Задание >>
Обновите строки ниже: замените «Instruction» на «Command», всё остальное оставьте без изменений.

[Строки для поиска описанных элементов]
--------------------

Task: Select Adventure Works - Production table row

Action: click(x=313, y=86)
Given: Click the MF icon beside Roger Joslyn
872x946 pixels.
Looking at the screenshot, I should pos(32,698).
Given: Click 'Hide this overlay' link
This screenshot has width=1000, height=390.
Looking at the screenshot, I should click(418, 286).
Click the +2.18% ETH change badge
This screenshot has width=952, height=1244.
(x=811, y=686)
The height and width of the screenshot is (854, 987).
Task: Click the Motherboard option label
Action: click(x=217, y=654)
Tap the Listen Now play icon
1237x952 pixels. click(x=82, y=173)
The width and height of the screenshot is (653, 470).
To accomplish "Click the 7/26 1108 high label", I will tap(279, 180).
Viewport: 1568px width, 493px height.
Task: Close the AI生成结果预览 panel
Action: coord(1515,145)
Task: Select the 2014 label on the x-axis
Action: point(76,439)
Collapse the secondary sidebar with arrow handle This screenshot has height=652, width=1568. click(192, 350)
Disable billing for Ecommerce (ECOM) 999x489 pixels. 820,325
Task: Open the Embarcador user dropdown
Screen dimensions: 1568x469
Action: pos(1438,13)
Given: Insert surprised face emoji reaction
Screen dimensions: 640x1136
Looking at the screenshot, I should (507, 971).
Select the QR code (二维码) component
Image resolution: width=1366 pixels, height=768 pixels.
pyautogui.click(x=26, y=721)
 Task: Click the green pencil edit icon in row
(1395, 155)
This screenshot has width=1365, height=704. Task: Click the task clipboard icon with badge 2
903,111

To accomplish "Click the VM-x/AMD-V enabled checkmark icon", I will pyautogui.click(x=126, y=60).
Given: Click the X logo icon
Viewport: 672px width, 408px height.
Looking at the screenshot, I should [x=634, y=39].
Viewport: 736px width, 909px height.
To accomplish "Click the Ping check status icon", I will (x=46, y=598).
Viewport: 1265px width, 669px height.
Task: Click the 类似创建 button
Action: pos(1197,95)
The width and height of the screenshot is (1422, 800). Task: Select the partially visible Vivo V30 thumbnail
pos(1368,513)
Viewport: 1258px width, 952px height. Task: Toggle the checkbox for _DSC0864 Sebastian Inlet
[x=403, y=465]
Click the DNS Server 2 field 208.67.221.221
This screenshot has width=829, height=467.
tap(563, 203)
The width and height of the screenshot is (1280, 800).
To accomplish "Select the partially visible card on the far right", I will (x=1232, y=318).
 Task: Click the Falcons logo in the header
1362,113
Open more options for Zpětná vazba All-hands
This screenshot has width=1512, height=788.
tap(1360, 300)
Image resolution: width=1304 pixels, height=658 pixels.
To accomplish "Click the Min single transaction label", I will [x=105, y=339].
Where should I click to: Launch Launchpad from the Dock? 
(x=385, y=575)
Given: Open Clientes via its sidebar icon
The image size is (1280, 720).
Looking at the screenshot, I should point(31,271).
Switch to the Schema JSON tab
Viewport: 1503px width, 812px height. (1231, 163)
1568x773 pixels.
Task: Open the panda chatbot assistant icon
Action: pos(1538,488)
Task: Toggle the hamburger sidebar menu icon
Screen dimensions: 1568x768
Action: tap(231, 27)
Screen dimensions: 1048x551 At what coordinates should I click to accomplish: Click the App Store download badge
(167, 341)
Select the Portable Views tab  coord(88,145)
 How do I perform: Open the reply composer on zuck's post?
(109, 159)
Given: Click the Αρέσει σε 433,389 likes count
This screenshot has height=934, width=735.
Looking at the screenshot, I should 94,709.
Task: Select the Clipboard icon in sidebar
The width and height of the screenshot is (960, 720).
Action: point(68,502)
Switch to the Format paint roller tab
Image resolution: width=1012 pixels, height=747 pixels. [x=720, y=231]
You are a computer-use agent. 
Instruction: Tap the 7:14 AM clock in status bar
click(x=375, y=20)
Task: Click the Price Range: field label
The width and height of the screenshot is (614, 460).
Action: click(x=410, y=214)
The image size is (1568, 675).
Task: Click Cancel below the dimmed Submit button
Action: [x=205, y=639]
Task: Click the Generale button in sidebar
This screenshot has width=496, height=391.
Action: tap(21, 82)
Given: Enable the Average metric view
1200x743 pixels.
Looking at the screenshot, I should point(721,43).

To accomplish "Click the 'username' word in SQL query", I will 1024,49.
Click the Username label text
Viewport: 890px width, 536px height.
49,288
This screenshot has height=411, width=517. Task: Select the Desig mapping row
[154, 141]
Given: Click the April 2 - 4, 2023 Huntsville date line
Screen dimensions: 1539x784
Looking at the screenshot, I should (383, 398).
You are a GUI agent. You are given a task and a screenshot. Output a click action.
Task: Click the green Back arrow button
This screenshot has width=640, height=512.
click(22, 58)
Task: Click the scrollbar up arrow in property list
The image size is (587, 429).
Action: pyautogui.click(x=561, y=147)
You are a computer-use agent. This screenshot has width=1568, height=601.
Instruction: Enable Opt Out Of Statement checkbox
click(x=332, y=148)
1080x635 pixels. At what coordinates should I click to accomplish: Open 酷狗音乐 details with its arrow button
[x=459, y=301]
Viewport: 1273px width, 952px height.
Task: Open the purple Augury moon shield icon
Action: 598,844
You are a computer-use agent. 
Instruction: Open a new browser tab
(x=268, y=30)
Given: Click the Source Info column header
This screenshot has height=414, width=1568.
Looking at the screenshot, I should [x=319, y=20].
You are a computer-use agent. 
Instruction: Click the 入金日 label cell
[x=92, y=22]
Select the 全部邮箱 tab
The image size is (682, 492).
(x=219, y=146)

--------------------

Готовый ответ >>
Task: Select Adventure Works - Production table row

Action: click(x=313, y=86)
Given: Click the MF icon beside Roger Joslyn
872x946 pixels.
Looking at the screenshot, I should pos(32,698).
Given: Click 'Hide this overlay' link
This screenshot has width=1000, height=390.
Looking at the screenshot, I should click(418, 286).
Click the +2.18% ETH change badge
This screenshot has width=952, height=1244.
(x=811, y=686)
The height and width of the screenshot is (854, 987).
Task: Click the Motherboard option label
Action: click(x=217, y=654)
Tap the Listen Now play icon
1237x952 pixels. click(x=82, y=173)
The width and height of the screenshot is (653, 470).
To accomplish "Click the 7/26 1108 high label", I will tap(279, 180).
Viewport: 1568px width, 493px height.
Task: Close the AI生成结果预览 panel
Action: coord(1515,145)
Task: Select the 2014 label on the x-axis
Action: point(76,439)
Collapse the secondary sidebar with arrow handle This screenshot has height=652, width=1568. click(192, 350)
Disable billing for Ecommerce (ECOM) 999x489 pixels. 820,325
Task: Open the Embarcador user dropdown
Screen dimensions: 1568x469
Action: pos(1438,13)
Given: Insert surprised face emoji reaction
Screen dimensions: 640x1136
Looking at the screenshot, I should (507, 971).
Select the QR code (二维码) component
Image resolution: width=1366 pixels, height=768 pixels.
pyautogui.click(x=26, y=721)
 Task: Click the green pencil edit icon in row
(1395, 155)
This screenshot has width=1365, height=704. Task: Click the task clipboard icon with badge 2
903,111

To accomplish "Click the VM-x/AMD-V enabled checkmark icon", I will pyautogui.click(x=126, y=60).
Given: Click the X logo icon
Viewport: 672px width, 408px height.
Looking at the screenshot, I should [x=634, y=39].
Viewport: 736px width, 909px height.
To accomplish "Click the Ping check status icon", I will (x=46, y=598).
Viewport: 1265px width, 669px height.
Task: Click the 类似创建 button
Action: pos(1197,95)
The width and height of the screenshot is (1422, 800). Task: Select the partially visible Vivo V30 thumbnail
pos(1368,513)
Viewport: 1258px width, 952px height. Task: Toggle the checkbox for _DSC0864 Sebastian Inlet
[x=403, y=465]
Click the DNS Server 2 field 208.67.221.221
This screenshot has width=829, height=467.
tap(563, 203)
The width and height of the screenshot is (1280, 800).
To accomplish "Select the partially visible card on the far right", I will (x=1232, y=318).
 Task: Click the Falcons logo in the header
1362,113
Open more options for Zpětná vazba All-hands
This screenshot has width=1512, height=788.
tap(1360, 300)
Image resolution: width=1304 pixels, height=658 pixels.
To accomplish "Click the Min single transaction label", I will [x=105, y=339].
Where should I click to: Launch Launchpad from the Dock? 
(x=385, y=575)
Given: Open Clientes via its sidebar icon
The image size is (1280, 720).
Looking at the screenshot, I should point(31,271).
Switch to the Schema JSON tab
Viewport: 1503px width, 812px height. (1231, 163)
1568x773 pixels.
Task: Open the panda chatbot assistant icon
Action: pos(1538,488)
Task: Toggle the hamburger sidebar menu icon
Screen dimensions: 1568x768
Action: tap(231, 27)
Screen dimensions: 1048x551 At what coordinates should I click to accomplish: Click the App Store download badge
(167, 341)
Select the Portable Views tab  coord(88,145)
 How do I perform: Open the reply composer on zuck's post?
(109, 159)
Given: Click the Αρέσει σε 433,389 likes count
This screenshot has height=934, width=735.
Looking at the screenshot, I should 94,709.
Task: Select the Clipboard icon in sidebar
The width and height of the screenshot is (960, 720).
Action: point(68,502)
Switch to the Format paint roller tab
Image resolution: width=1012 pixels, height=747 pixels. [x=720, y=231]
You are a computer-use agent. 
Command: Tap the 7:14 AM clock in status bar
click(x=375, y=20)
Task: Click the Price Range: field label
The width and height of the screenshot is (614, 460).
Action: click(x=410, y=214)
The image size is (1568, 675).
Task: Click Cancel below the dimmed Submit button
Action: [x=205, y=639]
Task: Click the Generale button in sidebar
This screenshot has width=496, height=391.
Action: tap(21, 82)
Given: Enable the Average metric view
1200x743 pixels.
Looking at the screenshot, I should point(721,43).

To accomplish "Click the 'username' word in SQL query", I will 1024,49.
Click the Username label text
Viewport: 890px width, 536px height.
49,288
This screenshot has height=411, width=517. Task: Select the Desig mapping row
[154, 141]
Given: Click the April 2 - 4, 2023 Huntsville date line
Screen dimensions: 1539x784
Looking at the screenshot, I should (383, 398).
You are a GUI agent. You are given a task and a screenshot. Output a click action.
Task: Click the green Back arrow button
This screenshot has width=640, height=512.
click(22, 58)
Task: Click the scrollbar up arrow in property list
The image size is (587, 429).
Action: pyautogui.click(x=561, y=147)
You are a computer-use agent. This screenshot has width=1568, height=601.
Command: Enable Opt Out Of Statement checkbox
click(x=332, y=148)
1080x635 pixels. At what coordinates should I click to accomplish: Open 酷狗音乐 details with its arrow button
[x=459, y=301]
Viewport: 1273px width, 952px height.
Task: Open the purple Augury moon shield icon
Action: 598,844
You are a computer-use agent. 
Command: Open a new browser tab
(x=268, y=30)
Given: Click the Source Info column header
This screenshot has height=414, width=1568.
Looking at the screenshot, I should [x=319, y=20].
You are a computer-use agent. 
Command: Click the 入金日 label cell
[x=92, y=22]
Select the 全部邮箱 tab
The image size is (682, 492).
(x=219, y=146)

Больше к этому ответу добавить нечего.